Ächzend wuchtete sie einen weiteren Steinbrocken hoch, um ein Loch in der Mauer der Koppel auszubessern, und rieb sich dann die Hände an ihrem Chiton ab. Natürlich war ihr klar, dass sie ihn nicht dreckig machen sollte, aber manchmal vergaß sie das eben einfach. Deshalb trug sie auch lieber eine kurze Tunika als dieses Unterkleid oder als den feinen, bestickten Peplos, den Helena ihr immer aufschwatzen wollte.

„Du musst mir wirklich nicht helfen“, sagte Baz und wischte sich den Schweiß von der Stirn. Noch schien die Sonne – auch wenn man bereits erahnen konnte, dass sich ein Gewitter zusammenbraute.

„Will ich aber“, sagte Pippa.

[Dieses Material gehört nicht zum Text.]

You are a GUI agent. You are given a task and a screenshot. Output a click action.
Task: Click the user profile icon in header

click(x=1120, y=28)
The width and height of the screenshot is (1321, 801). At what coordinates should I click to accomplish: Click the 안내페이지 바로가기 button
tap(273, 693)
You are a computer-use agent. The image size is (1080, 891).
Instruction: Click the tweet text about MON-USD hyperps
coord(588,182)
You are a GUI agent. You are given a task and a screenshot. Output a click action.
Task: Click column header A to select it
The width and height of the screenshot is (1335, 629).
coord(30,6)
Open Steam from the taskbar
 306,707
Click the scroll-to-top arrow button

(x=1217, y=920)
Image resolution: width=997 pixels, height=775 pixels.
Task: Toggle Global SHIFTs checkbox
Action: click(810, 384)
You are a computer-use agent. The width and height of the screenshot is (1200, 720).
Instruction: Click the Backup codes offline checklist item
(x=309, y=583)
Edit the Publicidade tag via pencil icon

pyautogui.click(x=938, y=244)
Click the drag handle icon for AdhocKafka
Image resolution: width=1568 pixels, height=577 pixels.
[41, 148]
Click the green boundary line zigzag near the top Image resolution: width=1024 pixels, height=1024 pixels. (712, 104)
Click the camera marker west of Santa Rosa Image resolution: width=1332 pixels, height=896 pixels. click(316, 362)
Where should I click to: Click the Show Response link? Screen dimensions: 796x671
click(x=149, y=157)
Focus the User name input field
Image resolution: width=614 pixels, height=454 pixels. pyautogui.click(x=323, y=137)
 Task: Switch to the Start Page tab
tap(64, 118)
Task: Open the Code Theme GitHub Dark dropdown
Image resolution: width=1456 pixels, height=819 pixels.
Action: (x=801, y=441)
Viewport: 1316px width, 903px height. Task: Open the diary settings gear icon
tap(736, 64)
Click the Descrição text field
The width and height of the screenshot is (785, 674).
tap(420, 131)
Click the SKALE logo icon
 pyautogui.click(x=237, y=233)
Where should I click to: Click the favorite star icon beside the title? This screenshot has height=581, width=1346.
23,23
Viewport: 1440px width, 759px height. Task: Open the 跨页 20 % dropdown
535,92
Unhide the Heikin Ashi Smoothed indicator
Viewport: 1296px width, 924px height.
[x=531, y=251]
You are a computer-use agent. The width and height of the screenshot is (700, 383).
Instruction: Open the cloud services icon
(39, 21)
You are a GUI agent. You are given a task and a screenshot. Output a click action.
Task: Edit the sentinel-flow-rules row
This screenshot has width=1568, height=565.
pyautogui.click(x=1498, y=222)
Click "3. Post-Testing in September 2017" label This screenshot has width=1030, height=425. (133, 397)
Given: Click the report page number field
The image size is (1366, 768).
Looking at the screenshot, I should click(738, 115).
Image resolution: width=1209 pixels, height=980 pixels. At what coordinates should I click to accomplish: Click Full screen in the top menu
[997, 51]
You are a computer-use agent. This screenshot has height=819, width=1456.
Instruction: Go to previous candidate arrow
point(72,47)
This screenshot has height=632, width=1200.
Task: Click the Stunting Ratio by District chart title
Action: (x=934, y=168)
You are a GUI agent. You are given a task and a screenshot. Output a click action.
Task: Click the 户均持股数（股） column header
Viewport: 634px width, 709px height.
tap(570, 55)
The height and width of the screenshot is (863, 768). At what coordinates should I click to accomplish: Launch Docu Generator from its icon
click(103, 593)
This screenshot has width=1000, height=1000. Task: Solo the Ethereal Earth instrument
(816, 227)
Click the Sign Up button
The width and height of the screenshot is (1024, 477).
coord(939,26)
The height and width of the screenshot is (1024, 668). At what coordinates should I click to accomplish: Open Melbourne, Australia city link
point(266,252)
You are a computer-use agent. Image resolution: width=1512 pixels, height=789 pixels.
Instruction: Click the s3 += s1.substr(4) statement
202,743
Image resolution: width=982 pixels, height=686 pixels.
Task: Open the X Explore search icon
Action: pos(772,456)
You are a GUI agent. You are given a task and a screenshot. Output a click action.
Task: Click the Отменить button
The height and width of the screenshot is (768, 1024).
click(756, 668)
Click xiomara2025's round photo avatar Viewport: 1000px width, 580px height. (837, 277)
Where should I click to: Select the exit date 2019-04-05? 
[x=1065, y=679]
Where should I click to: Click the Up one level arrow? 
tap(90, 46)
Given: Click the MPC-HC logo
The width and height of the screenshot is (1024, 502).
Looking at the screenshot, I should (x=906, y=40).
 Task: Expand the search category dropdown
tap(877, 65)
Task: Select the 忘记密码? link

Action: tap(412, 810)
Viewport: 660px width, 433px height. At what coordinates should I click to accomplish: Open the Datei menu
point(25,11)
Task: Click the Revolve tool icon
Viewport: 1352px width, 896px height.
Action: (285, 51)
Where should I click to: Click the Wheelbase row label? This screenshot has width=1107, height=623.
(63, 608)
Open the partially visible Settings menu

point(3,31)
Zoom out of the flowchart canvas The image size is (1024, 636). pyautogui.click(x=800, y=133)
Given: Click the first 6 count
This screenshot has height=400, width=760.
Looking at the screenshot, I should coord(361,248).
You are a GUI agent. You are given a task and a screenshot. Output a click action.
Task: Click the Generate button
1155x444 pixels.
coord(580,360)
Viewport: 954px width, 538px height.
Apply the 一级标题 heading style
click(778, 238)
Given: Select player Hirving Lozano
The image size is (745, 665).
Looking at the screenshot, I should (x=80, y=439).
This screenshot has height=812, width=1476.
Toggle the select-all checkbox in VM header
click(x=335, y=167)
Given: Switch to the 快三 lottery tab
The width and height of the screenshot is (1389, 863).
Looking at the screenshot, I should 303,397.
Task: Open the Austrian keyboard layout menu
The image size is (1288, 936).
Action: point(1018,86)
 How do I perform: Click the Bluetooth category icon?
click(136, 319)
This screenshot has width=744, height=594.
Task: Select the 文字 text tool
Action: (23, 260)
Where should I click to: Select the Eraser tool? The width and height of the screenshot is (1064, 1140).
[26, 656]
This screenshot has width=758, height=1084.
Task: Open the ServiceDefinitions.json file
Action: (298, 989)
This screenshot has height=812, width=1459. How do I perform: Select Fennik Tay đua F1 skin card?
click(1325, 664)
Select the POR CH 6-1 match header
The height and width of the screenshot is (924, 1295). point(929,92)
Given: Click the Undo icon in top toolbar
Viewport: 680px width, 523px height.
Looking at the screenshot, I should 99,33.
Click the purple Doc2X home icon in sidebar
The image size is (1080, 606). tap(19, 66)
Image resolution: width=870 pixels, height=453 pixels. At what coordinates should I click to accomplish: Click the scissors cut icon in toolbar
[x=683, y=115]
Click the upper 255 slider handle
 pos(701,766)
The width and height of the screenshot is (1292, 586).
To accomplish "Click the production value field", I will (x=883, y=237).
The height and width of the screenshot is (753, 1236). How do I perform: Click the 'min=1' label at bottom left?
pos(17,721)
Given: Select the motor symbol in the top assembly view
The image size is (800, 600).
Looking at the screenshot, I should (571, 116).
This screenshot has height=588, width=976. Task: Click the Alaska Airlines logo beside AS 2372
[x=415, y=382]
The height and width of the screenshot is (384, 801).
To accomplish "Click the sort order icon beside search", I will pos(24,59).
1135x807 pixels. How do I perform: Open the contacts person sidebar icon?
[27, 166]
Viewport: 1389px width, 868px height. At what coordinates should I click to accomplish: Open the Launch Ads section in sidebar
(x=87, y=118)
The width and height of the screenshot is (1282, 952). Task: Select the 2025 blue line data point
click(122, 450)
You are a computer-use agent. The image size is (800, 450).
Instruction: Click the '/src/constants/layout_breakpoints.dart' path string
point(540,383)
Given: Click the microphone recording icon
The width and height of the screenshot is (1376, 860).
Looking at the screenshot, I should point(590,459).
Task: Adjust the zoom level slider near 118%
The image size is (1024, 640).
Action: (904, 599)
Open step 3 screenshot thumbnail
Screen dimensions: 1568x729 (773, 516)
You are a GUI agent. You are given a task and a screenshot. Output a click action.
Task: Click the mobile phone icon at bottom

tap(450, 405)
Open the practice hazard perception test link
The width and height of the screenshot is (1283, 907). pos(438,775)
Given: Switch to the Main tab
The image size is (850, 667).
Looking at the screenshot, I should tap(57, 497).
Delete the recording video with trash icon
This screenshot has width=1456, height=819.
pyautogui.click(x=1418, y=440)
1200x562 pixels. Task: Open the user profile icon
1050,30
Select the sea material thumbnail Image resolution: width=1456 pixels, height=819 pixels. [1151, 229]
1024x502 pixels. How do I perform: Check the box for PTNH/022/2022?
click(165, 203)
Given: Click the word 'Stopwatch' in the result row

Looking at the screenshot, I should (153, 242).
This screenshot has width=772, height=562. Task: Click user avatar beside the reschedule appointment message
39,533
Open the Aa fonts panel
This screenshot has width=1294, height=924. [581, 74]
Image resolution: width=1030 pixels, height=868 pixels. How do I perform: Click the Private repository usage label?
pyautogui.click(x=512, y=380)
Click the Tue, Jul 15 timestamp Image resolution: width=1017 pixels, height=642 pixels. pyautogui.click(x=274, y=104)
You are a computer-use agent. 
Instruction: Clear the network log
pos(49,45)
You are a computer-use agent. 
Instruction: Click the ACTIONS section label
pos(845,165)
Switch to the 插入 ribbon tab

Die Alternative behagte ihr nämlich gar nicht. Denn im Haus wurde sie schon von Baz’ Mutter Helena zum Unterricht erwartet, die mit ihr zusammen an ihrem Webstück weiterarbeiten wollte, ehe sie sich um die Zubereitung des Abendessens kümmern musste. Und Pippa schleppte tausendmal lieber Steine, als sich einmal mehr hoffnungslos mit den Fingern im Garn zu verheddern. Ja, wenn sie im Handarbeiten so gut wie Baz’ Schwestern wäre oder es ihr wenigstens ein klein wenig Spaß machen würde – aber so war es eben nicht. Und das machte es nicht gerade besser.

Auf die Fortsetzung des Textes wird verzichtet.